Using a data cube to join tables
- Create a new data cube
- Add a database table
- Add a second database table
- Insert a join transform node
- Connect the 2nd select transform to the join transform
- Configure the join transform
- Join with a third database table
- Configure the 2nd join transform
- Configure the process result
- Data preview
- Check in
- Re-using Data Cubes
- See also
Learn how to create a new data cube in Dundas BI and add transforms to it in order to join three database tables.
This walkthrough shows you how to:
- Create a new data cube in Dundas BI.
- Set up an ETL process consisting of transforms.
- Use transforms to join three database tables.
- Link the output columns of a data cube to existing hierarchies.
The figures use the Adventure Works for SQL Server 2012 database as an example.
Related video: Introduction to Data Cubes
2.1. Create a new data cube
From the main menu, click New, click Data Cube, and select the Blank Data Cube option.
The Data Cube Designer screen is displayed.
2.2. Add a database table
Next, locate your data connector in the EXPLORE window.
Under the data connector, find the [Sales].[SalesOrderDetail] and [Sales].[SalesOrderHeader] tables.
Drag the [Sales].[SalesOrderDetail] table to the Data Cube Designer canvas.
When you add the first table, Dundas BI automatically creates a simple ETL process consisting of two transforms, with data flowing from left to right. Note that the name of your new data cube (e.g. DataCube1) is displayed in the status bar at the bottom.
The first node in the ETL process is a SQL Select transform which represents a query to select data from the [Sales].[SalesOrderDetail] table.
The second node is a Process Result transform which represents the output or result of the data cube (ETL process). This transform doesn't do any data processing but it allows you to configure the measures and hierarchies that will be made available to downstream items such as metric sets.
An ETL process can have multiple inputs (e.g. multiple Select transforms which query for data from different databases) but always only a single output (i.e. the process result).
2.3. Add a second database table
Add the second table [Sales].[SalesOrderHeader] to the canvas. A second SQL Select transform appears with a highlighted color, which means the transform is not yet connected to the ETL process.
2.4. Insert a join transform node
Next, go to the toolbar and click Insert Common or Insert Other to see the available transforms which you can add to the canvas. What happens when you insert one of these transforms depends on what you've already selected on the canvas. If you don't have anything selected beforehand, this will insert the new transform and leave it unconnected. If you have selected an existing transform before inserting, the new transform will be placed just after the existing transform and connected to it. You can also select an existing connection link between two transforms and insert the new transform inbetween as described next.

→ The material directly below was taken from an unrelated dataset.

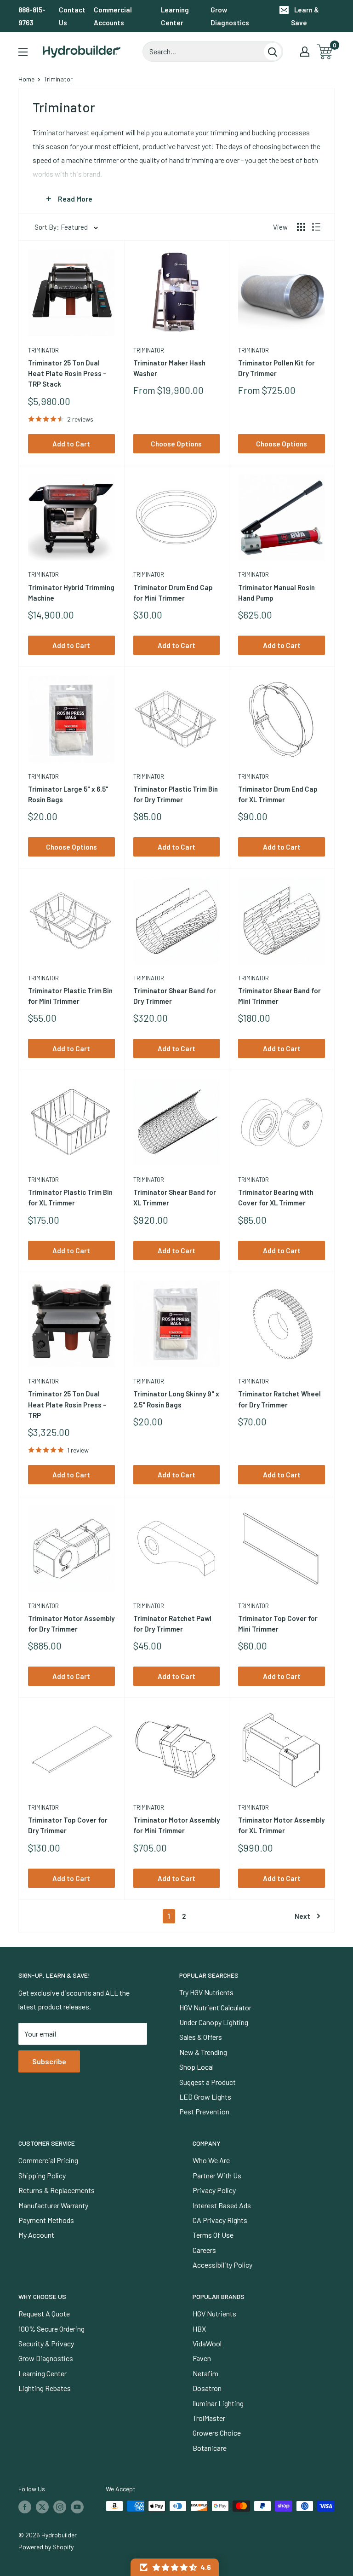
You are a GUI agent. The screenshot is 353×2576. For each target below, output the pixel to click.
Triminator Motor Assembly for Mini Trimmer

On the Data Cube Designer canvas, select the connection link between the first SQL Select transform and the Process Result transform.
Go to the toolbar and click Insert Common. From the dropdown menu, click Join.
A Join transform is inserted into the ETL process between the first SQL Select and the Process Result. The Join transform appears highlighted in color because it requires two inputs but only one input is connected.
2.5. Connect the 2nd select transform to the join transform
To connect the second SQL Select transform to the Join transform, drag a connection line from the SQL Select node to the Join node and then release. The two transform nodes will be connected automatically.
Both SQL Select transforms are now connected to the Join transform (as inputs) and the highlighted color has disappeared.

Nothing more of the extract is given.